(Task details)
Copy out the rows below word for word, from the line with "Insert a Table from the ribbon" up to and including the line with "click(12, 185)". Leave the pictures out of your copy.
#### The records ####
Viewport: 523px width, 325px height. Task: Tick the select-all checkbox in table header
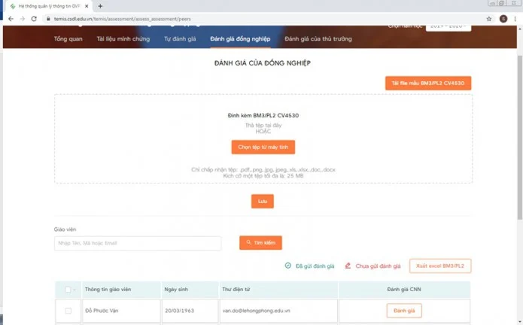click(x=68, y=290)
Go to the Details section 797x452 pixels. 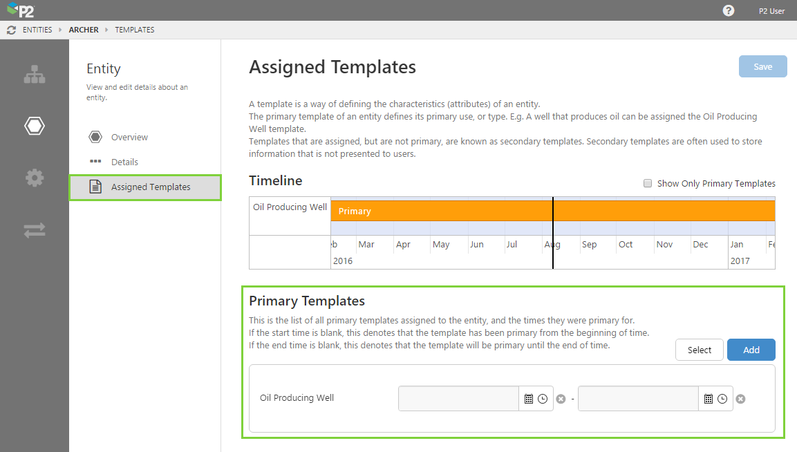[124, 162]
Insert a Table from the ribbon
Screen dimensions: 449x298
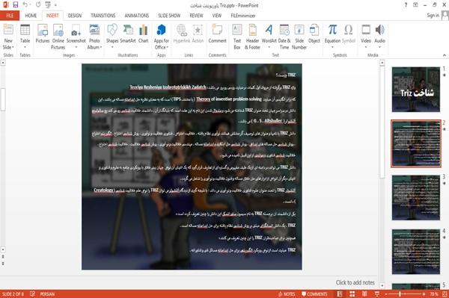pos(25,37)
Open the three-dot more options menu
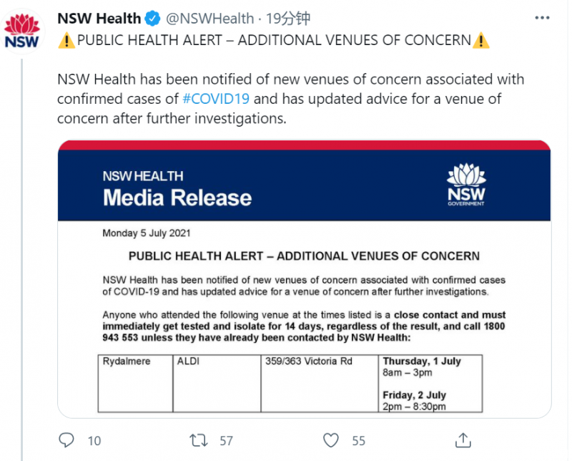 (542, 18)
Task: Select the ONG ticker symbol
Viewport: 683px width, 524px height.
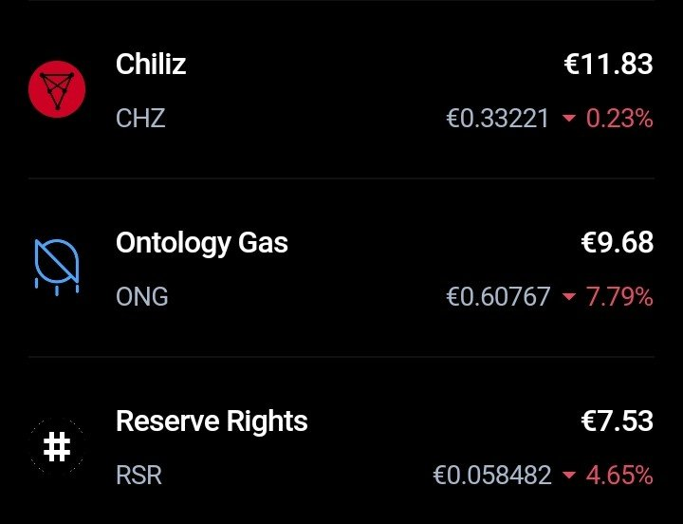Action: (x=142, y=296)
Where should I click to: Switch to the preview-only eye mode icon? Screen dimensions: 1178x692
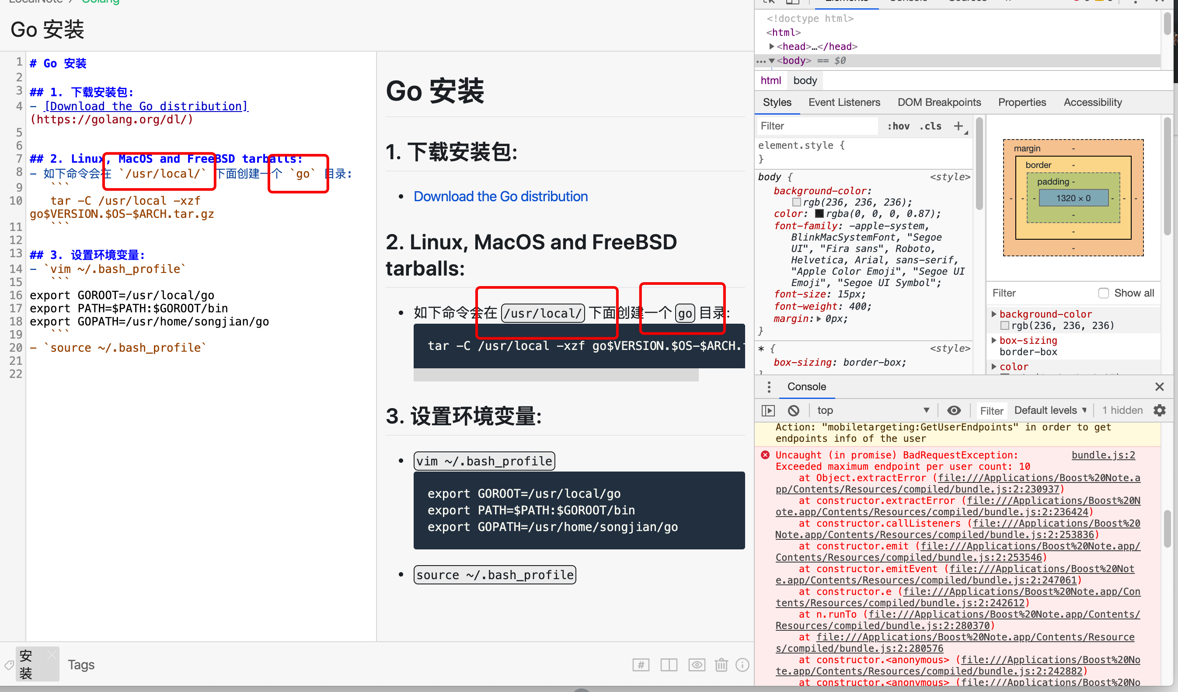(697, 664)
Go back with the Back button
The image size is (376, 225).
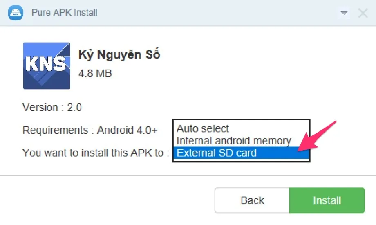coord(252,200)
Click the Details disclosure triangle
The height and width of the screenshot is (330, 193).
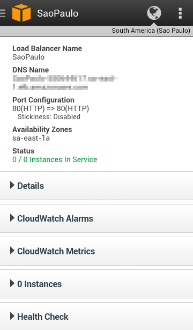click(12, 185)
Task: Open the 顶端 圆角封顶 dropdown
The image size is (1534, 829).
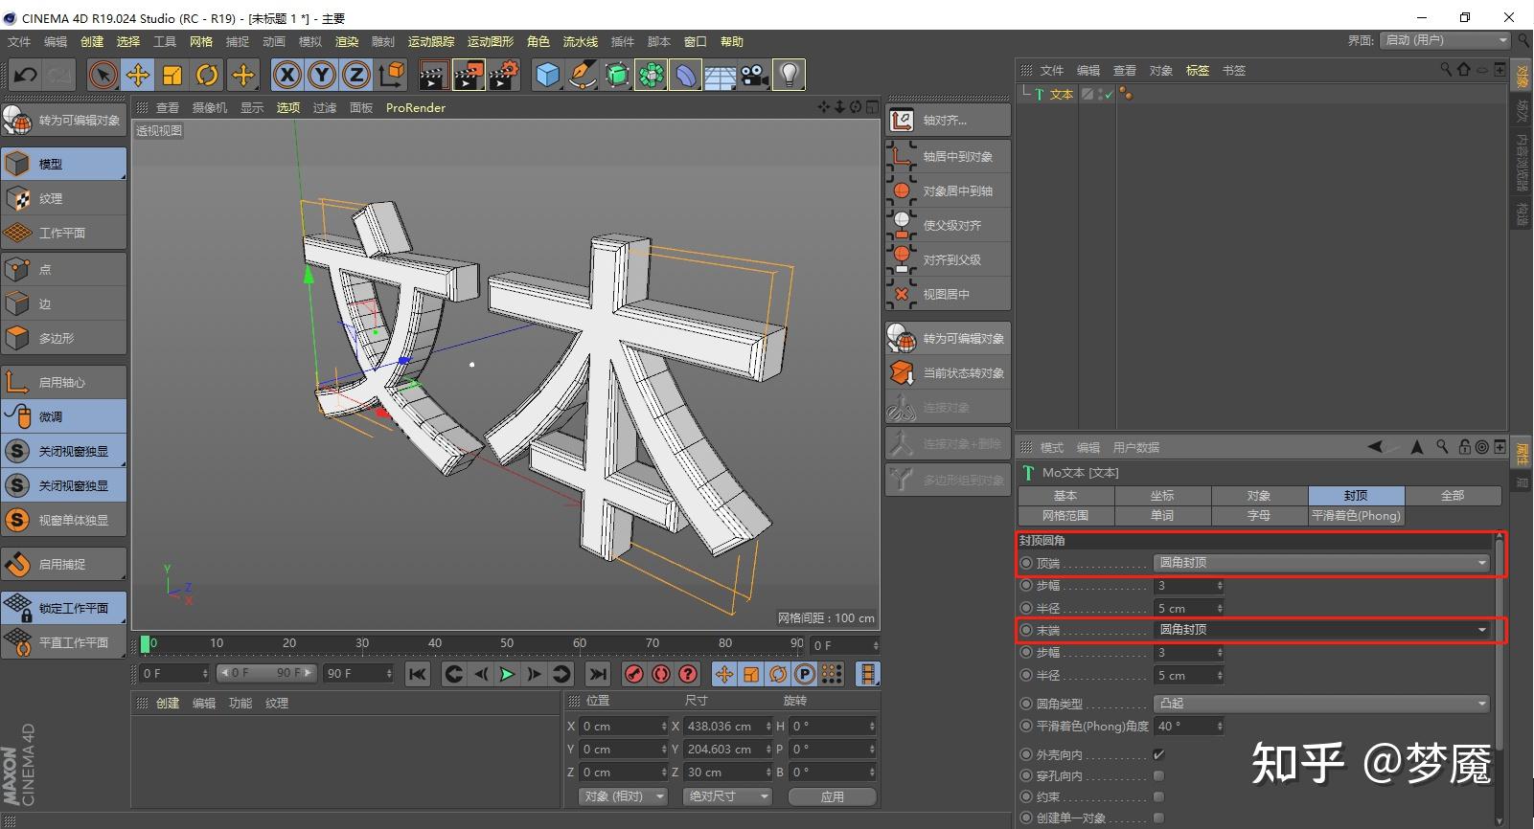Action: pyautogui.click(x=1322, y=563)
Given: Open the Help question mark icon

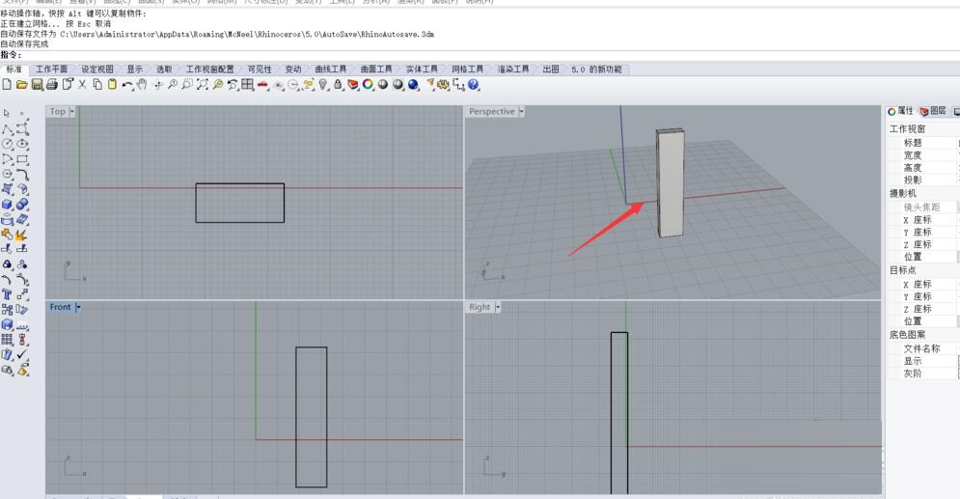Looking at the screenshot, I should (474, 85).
####
(The result)
Insert a Table from the ribbon
Screen dimensions: 449x298
pos(25,37)
Open the three-dot more options menu
 (542, 18)
Task: Select the ONG ticker symbol
Viewport: 683px width, 524px height.
Action: (x=142, y=296)
Where should I click to: Switch to the preview-only eye mode icon? Screen dimensions: 1178x692
(697, 664)
Go back with the Back button
The image size is (376, 225).
coord(252,200)
Click the Details disclosure triangle
The height and width of the screenshot is (330, 193).
click(12, 185)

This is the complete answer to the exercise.